#Part 5. Timbangan Neraca

4 1 0
                                    

"tempat apo ini, Ryaaa?" Patih panik.

"diam lah, Patih. nanti Kito ketahuan" sikutku, Patih merungut, balas menyikut.

kalo aku tidak salah tadi aku melihatnya di meja ini tapi dimana dia, apa aku salah lihat. Patih terus menarik-narik bajuku. aku tidak tau ini ruangan apa, ruangnya gelap, tidak di kasih lampu, banyak barang-barang disini, tapi ruangnya bagus, semacam ruang seni kalo aku tidak salah kira ya.

akhirnya yang aku cari ketemu. ternyata aku salah lihat, bentuknya saja sama tapi tempatnya beda pantas aku tidak tahu.

"ni, Patih. cubo kau tengok ni? baguskan?"

pelan dia maju, berkerut keningnya melihat benda itu. "apo ini Rya?" tanyanya. "ini namanya timbangan" jawabku.

Patih tertawa. "timbangan bukan seperti ini modelnyo lah Rya, lucu kau ini" ejeknya.

"bodoh lah, Kau ini" gerutuku mendorongnya minggir.

aku mengambil timbangan itu lalu mendekapnya. ukurannya cukup besar. aku tidak tau itu untuk apa tapi bentuknya lucu.
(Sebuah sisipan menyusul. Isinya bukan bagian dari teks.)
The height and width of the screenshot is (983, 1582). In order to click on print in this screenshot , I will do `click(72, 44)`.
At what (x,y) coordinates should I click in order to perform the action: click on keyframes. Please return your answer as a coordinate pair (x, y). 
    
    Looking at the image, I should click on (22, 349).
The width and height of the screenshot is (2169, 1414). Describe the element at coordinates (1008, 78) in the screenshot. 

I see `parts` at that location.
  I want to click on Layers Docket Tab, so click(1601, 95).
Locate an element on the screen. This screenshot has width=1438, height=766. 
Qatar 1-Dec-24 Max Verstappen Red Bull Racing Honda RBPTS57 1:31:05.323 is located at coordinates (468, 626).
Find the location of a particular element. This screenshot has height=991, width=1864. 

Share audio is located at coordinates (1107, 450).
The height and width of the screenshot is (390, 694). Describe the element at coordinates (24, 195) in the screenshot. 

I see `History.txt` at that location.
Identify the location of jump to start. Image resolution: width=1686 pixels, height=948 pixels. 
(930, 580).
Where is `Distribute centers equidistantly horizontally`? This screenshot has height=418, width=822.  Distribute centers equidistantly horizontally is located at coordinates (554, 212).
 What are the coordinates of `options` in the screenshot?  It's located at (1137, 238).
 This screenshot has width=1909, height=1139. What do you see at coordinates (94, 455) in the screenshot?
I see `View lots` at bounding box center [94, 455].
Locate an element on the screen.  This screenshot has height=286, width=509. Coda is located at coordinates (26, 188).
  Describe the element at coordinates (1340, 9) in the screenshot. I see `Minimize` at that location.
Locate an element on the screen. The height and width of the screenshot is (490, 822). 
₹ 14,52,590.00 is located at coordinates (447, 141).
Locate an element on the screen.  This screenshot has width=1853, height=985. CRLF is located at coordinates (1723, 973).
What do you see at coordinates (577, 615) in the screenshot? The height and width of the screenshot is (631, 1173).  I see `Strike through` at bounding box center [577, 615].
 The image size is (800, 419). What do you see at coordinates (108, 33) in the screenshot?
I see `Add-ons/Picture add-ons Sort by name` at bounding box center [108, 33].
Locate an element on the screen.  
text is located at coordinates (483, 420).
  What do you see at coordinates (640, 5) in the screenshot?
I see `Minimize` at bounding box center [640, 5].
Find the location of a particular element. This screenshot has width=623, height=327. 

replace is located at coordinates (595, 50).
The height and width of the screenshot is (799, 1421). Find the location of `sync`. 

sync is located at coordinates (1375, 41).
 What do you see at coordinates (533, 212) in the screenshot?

"cepat, Patih. kito keluar" gegasku. Patih mengekor di belakang lalu menutup pintu.

"buat apo sama kau itu, Rya?"

"buat nimbang dosa kau! ya buat main lah kita di tang aie" jawabku ketus.

Tang aie adalah sebutan dari sungai di belakang rumahku itu. sungai kehidupan menurutku. soalnya orang-orang mengambil air minum dari sana, bukan di sungainya tapi di batu-batu dekat sungai itu di gali sampai mengeluarkan mata air. airnya segar, selepas main di sekitar sungai atau pulang sekolah melewati sungai aku selalu minum dari sana, di lubang mata air yang dibuat orang-orang, ada pula yang niat taro gayung di sana supaya bisa minum pakai gayung.

kalo tidak ada wadah kami tengkurap minum langsung dari mulut. selain itu warga juga banyak yang mandi, dan mencuci di sungai, sampai menjemurnya pun di batu-batu tepi sungai. balumbo sebutan berenang di sungai. aku suka balumbo sampai petang.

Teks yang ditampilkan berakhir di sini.